#### Required tasks:
1) Update the part of the listing that opens with the line containing "The height and width of the screenshot is (658, 1411)." and closes with the line containing "(184, 411).". Swap "screenshot" for "image" and keep everything else the same.
2) Go on with the forum exchange about human rights abuses in Haiti from the point where it stops.

#### Text provided:
------------------------------------------------
However, I have made an exception in this case since I erred and allowed a
post that was a personal attack on Peter Dailey, and in his reply he has
things I would normally not accept.
This is a one time exception and I won't post any reply that has any
personal attack, and hope I don't slip up and post any more.
I just believe in civil exchange where one can disagree vehemently with
someone's IDEAS without attacking the person. I guess it's my training in
philosophy which is mainly that way. It's also some old fashion sense of
decency too.
Bob Corbett]
From Peter Dailey:
Apparently Guy Antoine has chosen to take my comments personally.
At present, the human rights of ordinary Haitians are under an assault as
severe as any in recent memory. The complicity of the interim government in
this has been repeatedly underscored in reports by frontline human rights
organizations. However, unlike the situation for most of the Lavalas years,
these abuses spring from a multiplicity of sources, as I'm sure Antoine
recognizes, and nothing is served by denying this. As the Swiss historian Jacob
Burkhardt famously observed: "The denial of complexity is the beginning of
tyranny."
There is no reason why an analysis should not focus on the responsibility of a
single actor- the HNP, Department of Justice, Chimeres, MINUSTAH, Aristide,
etc- although to imply that this represents the complete picture is morally
irresponsible and intellectually dishonest. Nor, since human rights violations
are fundamentally assaults against the individual, do such analyses have to be
comparative. Were Kevin Pina to have been jailed indefinitely for his minor
offense instead of held and released the following day I doubt he would have
been vastly interested in knowing how much better or worse he might have fared
under Duvalier, or Aristide, or Stenio Vincent, etc.
------------------------------------------------
#### Data to use:
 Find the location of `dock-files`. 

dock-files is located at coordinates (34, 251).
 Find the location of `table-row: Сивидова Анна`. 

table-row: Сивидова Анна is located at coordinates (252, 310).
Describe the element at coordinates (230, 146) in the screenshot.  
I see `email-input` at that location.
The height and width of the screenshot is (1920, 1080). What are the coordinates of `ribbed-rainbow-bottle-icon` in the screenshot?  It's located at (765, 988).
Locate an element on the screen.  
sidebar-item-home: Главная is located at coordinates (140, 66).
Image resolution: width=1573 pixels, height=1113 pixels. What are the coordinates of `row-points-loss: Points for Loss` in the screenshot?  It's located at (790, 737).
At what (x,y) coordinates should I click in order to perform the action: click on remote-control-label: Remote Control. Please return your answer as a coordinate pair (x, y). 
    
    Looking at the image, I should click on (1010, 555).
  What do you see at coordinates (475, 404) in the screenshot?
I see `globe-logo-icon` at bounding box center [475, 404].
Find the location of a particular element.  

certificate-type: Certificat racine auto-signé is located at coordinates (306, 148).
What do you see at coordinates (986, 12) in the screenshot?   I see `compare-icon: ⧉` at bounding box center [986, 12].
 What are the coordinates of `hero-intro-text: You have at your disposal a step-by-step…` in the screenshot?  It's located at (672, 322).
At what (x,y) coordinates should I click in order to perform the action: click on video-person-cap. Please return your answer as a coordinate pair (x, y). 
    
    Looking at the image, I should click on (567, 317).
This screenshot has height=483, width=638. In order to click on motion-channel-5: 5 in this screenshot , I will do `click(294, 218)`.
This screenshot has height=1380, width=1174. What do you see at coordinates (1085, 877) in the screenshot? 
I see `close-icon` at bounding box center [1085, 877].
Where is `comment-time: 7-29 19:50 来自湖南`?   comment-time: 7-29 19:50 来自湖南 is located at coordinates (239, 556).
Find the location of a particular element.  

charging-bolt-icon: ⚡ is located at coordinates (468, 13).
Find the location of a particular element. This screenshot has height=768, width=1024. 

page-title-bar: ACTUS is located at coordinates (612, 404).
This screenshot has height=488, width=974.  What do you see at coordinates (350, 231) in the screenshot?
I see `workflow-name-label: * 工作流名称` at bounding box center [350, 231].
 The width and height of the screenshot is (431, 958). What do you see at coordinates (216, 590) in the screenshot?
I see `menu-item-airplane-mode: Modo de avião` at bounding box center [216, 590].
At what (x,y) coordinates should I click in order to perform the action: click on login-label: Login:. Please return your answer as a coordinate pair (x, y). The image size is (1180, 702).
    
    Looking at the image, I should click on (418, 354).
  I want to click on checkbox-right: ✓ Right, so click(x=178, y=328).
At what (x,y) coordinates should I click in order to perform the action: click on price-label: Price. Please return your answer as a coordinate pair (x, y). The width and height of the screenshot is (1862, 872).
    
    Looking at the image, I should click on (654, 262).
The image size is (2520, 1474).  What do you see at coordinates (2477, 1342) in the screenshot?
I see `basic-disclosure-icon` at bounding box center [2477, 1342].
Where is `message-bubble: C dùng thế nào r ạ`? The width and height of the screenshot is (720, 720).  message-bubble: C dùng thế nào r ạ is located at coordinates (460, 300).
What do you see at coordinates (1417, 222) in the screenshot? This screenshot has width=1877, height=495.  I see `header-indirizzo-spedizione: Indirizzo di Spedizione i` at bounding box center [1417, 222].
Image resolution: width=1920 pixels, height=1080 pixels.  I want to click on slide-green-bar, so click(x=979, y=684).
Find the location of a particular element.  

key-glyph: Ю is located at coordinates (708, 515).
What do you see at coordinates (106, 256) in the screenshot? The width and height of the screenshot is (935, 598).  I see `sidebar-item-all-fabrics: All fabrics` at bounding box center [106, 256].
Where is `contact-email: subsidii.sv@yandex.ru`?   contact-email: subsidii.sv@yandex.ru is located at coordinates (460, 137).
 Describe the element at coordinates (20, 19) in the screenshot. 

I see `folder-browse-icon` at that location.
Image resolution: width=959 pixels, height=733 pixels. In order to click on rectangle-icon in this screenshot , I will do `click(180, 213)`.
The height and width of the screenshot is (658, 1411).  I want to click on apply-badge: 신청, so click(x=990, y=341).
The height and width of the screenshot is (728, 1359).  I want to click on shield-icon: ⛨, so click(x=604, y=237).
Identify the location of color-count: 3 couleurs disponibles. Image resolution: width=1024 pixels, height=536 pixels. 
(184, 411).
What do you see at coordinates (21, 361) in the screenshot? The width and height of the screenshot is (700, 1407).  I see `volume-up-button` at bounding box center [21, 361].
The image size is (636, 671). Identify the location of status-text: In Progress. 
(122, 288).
------------------------------------------------
#### Outputs by task:
1)
The height and width of the image is (658, 1411).  I want to click on apply-badge: 신청, so click(x=990, y=341).
The height and width of the image is (728, 1359).  I want to click on shield-icon: ⛨, so click(x=604, y=237).
Identify the location of color-count: 3 couleurs disponibles. Image resolution: width=1024 pixels, height=536 pixels. 
(184, 411).

2)
Which brings me to Antoine's thoroughly tendentious post, which he dedicates
appropriately enough to Kevin Pina. In his subsequent Riposte, Guy explains
that his subject was the narrow one of government interference with freedom of
the press. In doing so he pinpoints one of the few areas where, in comparison
to its Lavalas predecessors, the interim government would appear to be paragons
of legality and to have ushered in a new golden age, not withstanding
Latortue's criticism of Delva and the brief detention of Pina and Restil.
However, Haiti remains a place where one's political opinions can still get one
killed. Had I realized that Antoine's topic was not freedom of the press but
only interference in press freedom by the interim government I obviously would
have had no cause to wonder at Antoine's omission of the name of Jacques Roche.
I know no more about the Roche case than that the manner of his death strongly
suggests that it was a political crime rather than a mere kidnapping for
ransom. If, as Antoine states, there have indeed been arrests, and a trial and
convictions follow we will perhaps know more. Should this in fact happen,
however, it will be one of the few times in a recent Haitian history that has
not lacked cases of this nature. I imagine that like most other people
confronted by murders like those of Jean Dominique, Abdias Jean, or Brignol
Lindor, I will continue to make whatever inferences or draw whatever
conclusions it seems to me the evidence justifies. Antoine's argument, like the
rest of his post, is short on logic and long on sanctimoniousness.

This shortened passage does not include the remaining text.